----- Raw records

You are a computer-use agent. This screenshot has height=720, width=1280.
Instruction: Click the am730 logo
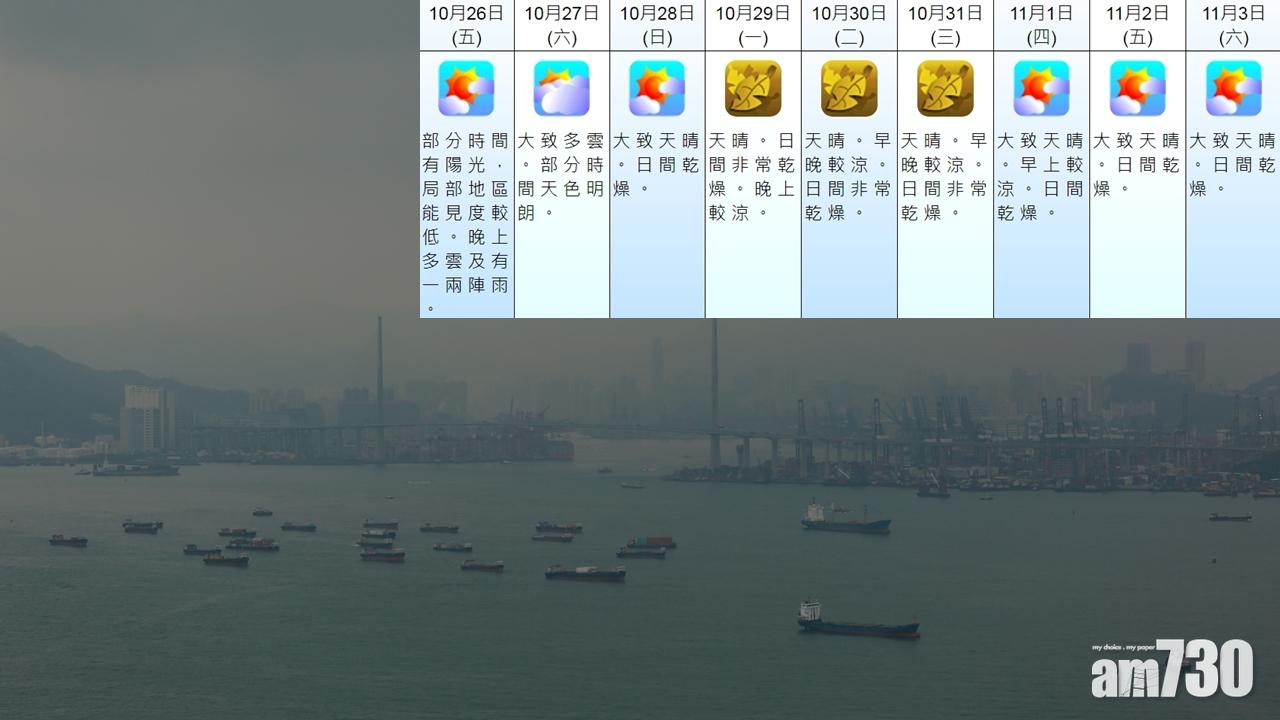pyautogui.click(x=1172, y=668)
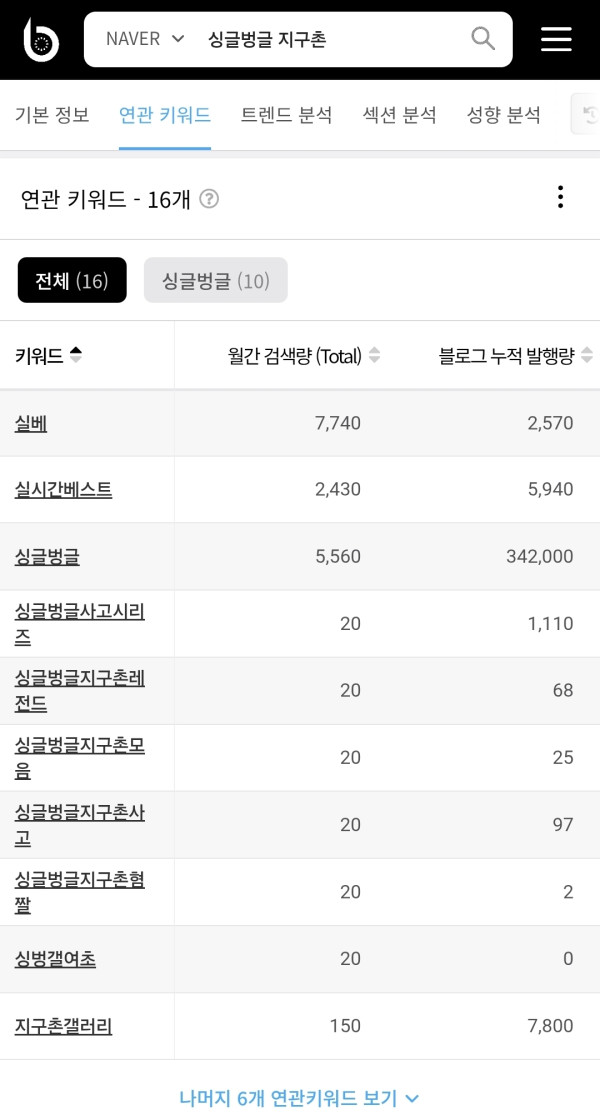Open the 실시간베스트 keyword link

tap(63, 490)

----------

[Set exercise]
Can you rewrite the rows above as a numbered list, skipping any blank lines and leaving the pictures out?

[Result for this exercise]
1. You are a computer-use agent. This screenshot has height=720, width=1280.
2. Instruction: Click the am730 logo
3. pyautogui.click(x=1172, y=668)
4. Open the 실시간베스트 keyword link
5. tap(63, 490)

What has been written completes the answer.